Wednesday, February 27, 2008

Proton Prediction

A nice article on proton prediction can be found in the latest issue of Spectroscopy Europe

http://www.spectroscopyeurope.com/TD_20_1.pdf

A few more links summarizing where this new development has been already integrated, can be found on

http://nmrpredict.orc.univie.ac.at/

Saturday, February 9, 2008

InChIKey Resolver

Tony Williams ('Chemspiderman') posted an interesting article on his weblog at http://www.chemspider.com/blog/we-need-an-inchikey-resolver-and-we-need-it-now.html

dealing with the 'translation' of an InChIKey back to a structural diagram via a 'lookup-service'.

I like Tony's idea of an Inchikey-resolver and I would like to support it. The only questions/remarks I have, deals with the efficiency of such a process in our world of 'parallel systems'.

A few facts first:

At the moment approx. 33 millions of organics are known. Chemspider holds approx. 21M, PUBCHEM-Compounds approx. 18M structures, which represents 2/3 of known chemistry. I know that within CHEMSPIDER structure correction is an ongoing process as it is e.g. within my own CSEARCH-project. NMRshiftdb has been severly improved over the last months, etc.

Now all these systems exchange structures ..... 'A' gets 10,000 structures from 'B', 'A' does some corrections and gives its structures to 'C'. 'B' doesnt know A's corrections and gives also its structures to 'C'. Now 'C' has 2 "versions" of the same structure - in principle you can ignore that for an Inchikey-resolver, but the situation is much more complicated, because CHEMSPIDER, PUBCHEM, etc. have dozens of contributors.

I have definitely understanding of data-curation and I know that data-curation is sometimes a work like 'Sherlock Holmes' has done, because experimental parts of publications (and especially NMR-assignments) tends to be cryptic. We have a lot of systems in parallel, everybody doing his/her job seriously, spends a lot of time on data-curation. What we need is not 10, 20, maybe 100 structure repositories - each of it is incomplete (see above). What we really need is ONE SINGLE STRUCTURE REPOSITORY ( we live on only ONE PLANET ! ) - now I also put my kevlar vest on and put 300 feet landmines around my house - we have it, its CAS ! Sorry to say so, but this is the most complete one. When you are interested in a specific structure and you dont find it in Chemspider, emolecules, Pubchem, etc. - what does this answer tell you. It simply tells you, it is not stored - it DOES NOT TELL you, that IT DOES NOT EXIST ! I am quite sure I will be (hopefully only virtually) beaten by the community for this statement, but please keep in mind the relationship between 'new things' (algorithm, data, new procedures, etc.) and 'data-curation' when hosting a large database. The 'curation-effort' doesnt linearly increase with the size of the database - its at least a quadratic relationship.
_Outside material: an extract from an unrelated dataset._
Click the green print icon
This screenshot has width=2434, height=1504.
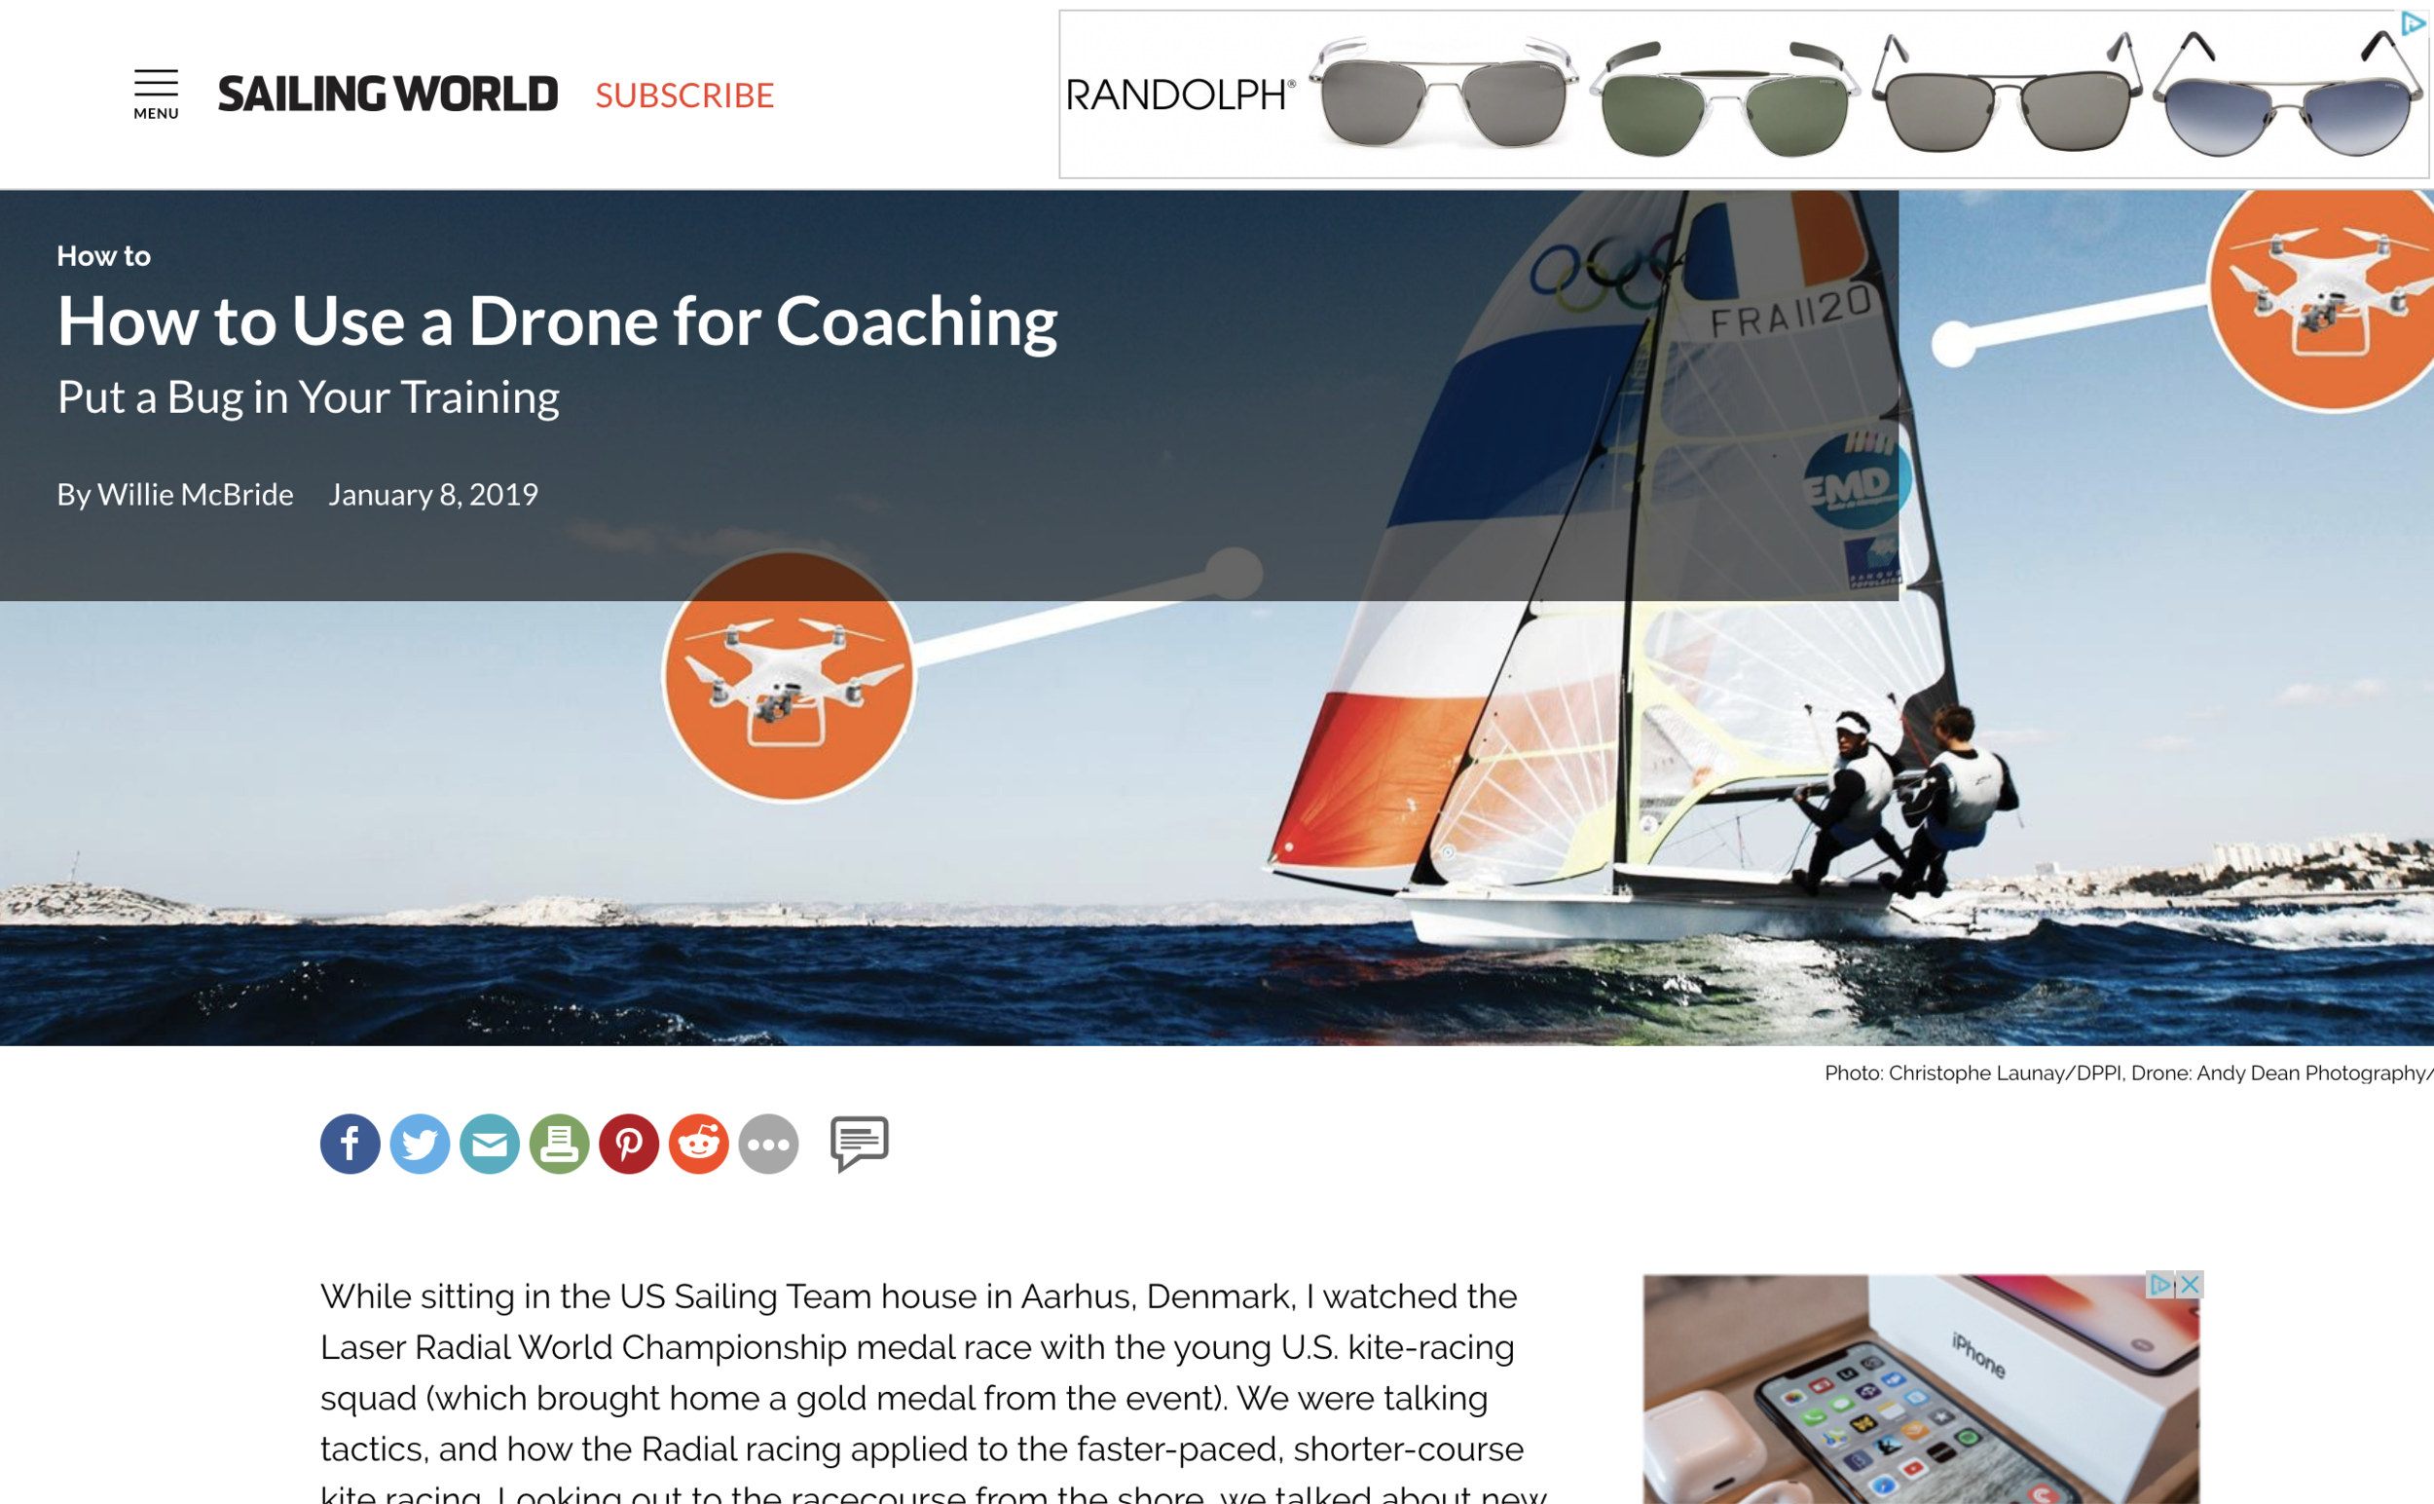coord(559,1144)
What we need is ONE, CENTRALIZED place for structures and 'retrieval functionality' (including this inchikey-resolver), which covers the COMPLETE KNOWN CHEMISTRY and NOT hundreds of incomplete and severly overlapping installations. Let me know, when I can put off my kevlar vest ;-))

An example in order to convince that this (highly desirable) curation-process leads to a lot of confusion:

Globostellatic acid F: was drawn with C-O-O-H (hydroperoxide) instead of a carboxyl group in NMRSHIFTDB -> the data went to PUBCHEM ( CID: 15938977 / original NMRSHIFTDB-number was 22047)
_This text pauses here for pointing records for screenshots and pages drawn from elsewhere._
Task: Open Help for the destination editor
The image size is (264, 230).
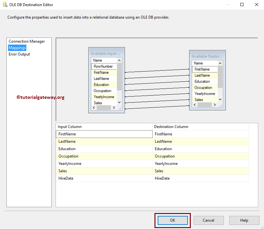Action: (244, 220)
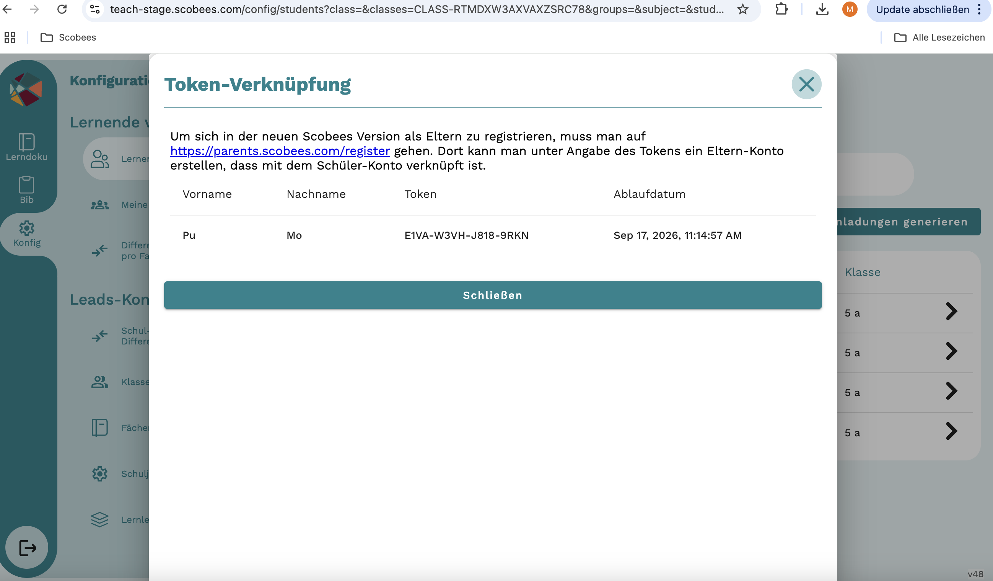Expand the second 5 a row chevron
This screenshot has width=993, height=581.
coord(951,352)
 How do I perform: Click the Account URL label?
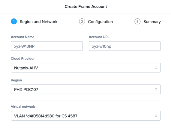99,37
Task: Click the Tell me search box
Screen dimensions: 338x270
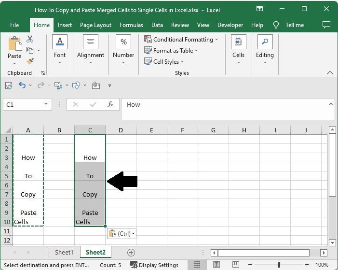Action: click(x=294, y=25)
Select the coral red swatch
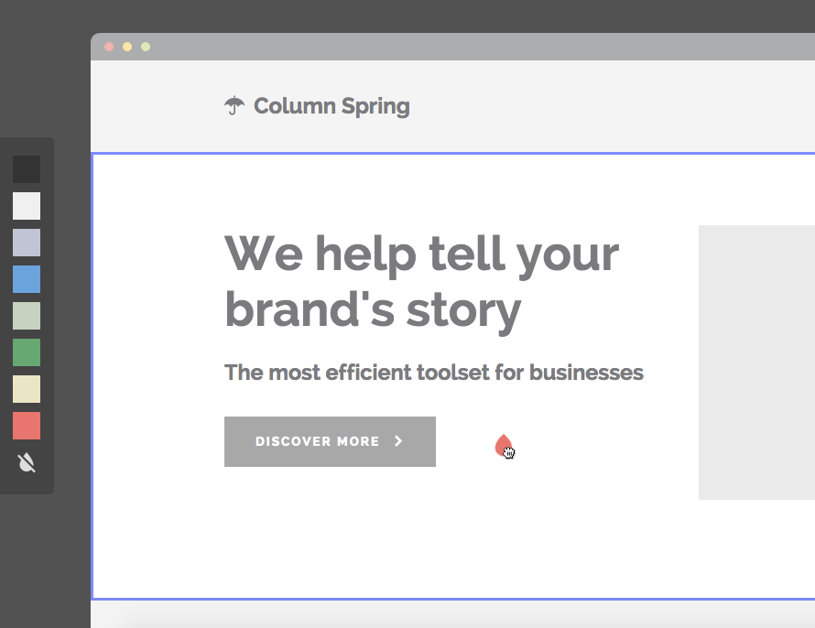Screen dimensions: 815x628 coord(27,426)
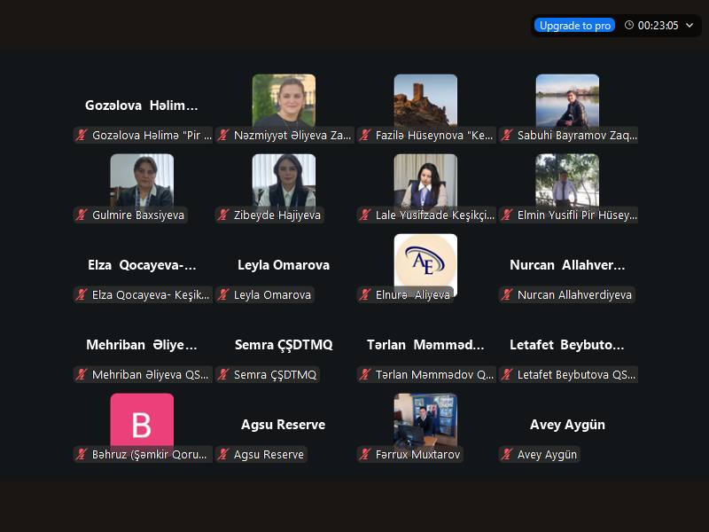This screenshot has height=532, width=709.
Task: Open the castle ruins photo participant tile
Action: pyautogui.click(x=425, y=101)
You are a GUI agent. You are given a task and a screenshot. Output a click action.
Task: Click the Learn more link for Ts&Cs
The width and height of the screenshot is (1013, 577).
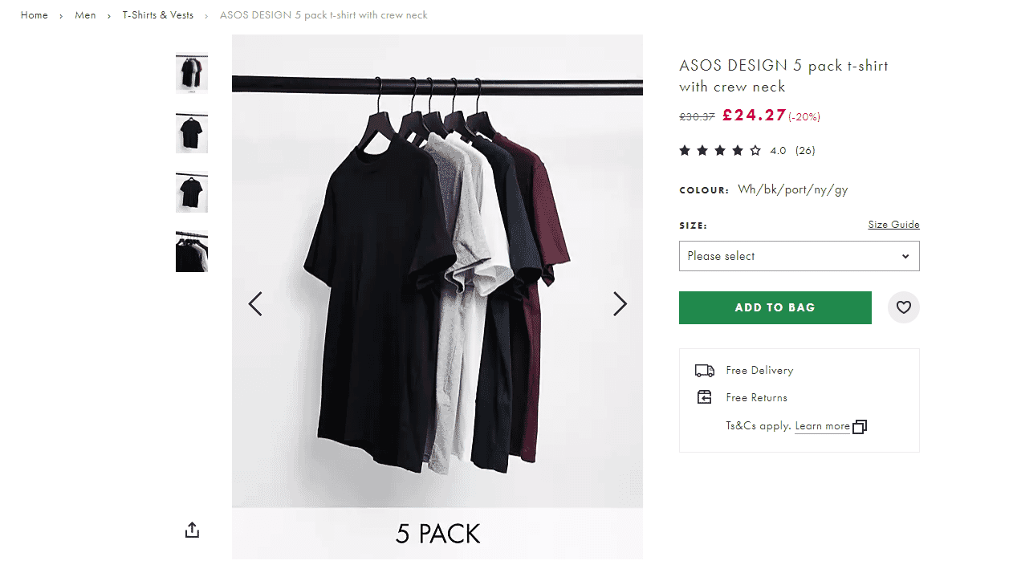click(x=822, y=426)
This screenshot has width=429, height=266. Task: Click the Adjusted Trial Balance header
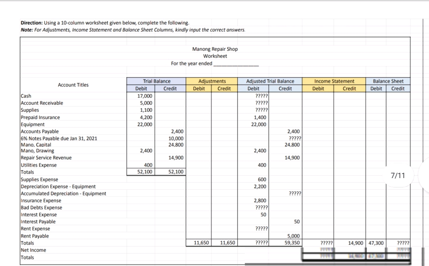[270, 81]
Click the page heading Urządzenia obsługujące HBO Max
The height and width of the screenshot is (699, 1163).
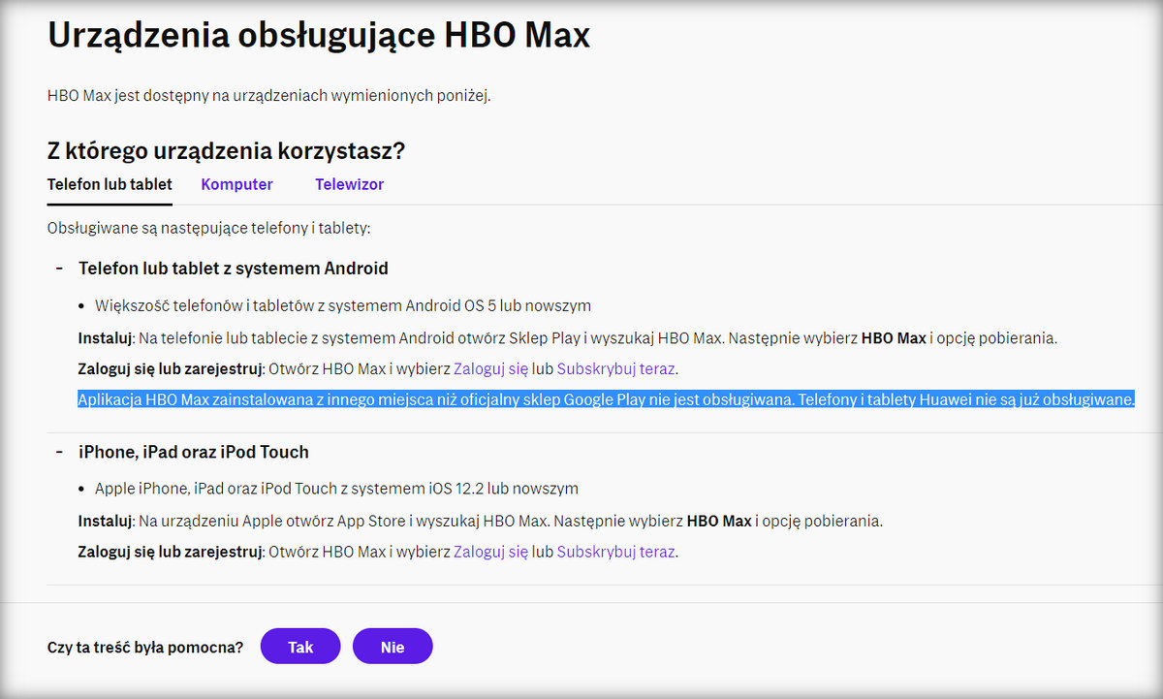coord(318,35)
Within NMRShiftDB this entry has been corrected: NMRSHIFTDB-number 20093989 and went again to PUBCHEM: CID=11526176

Do a search on PUBCHEM for the name 'globostellatic' - you end up with 2 'globostellatic acid F' structures, one is correct, the other is a hydroperoxide instead of an acid. Its simply applied error-propagation ...... like in school, when you put your eyes into your neighbors work. When you copy it perfectly, you are consistent, but your examination might also be completely wrong, when your neighbor failes. In chemistry we have a more technical term - its called 'citation'.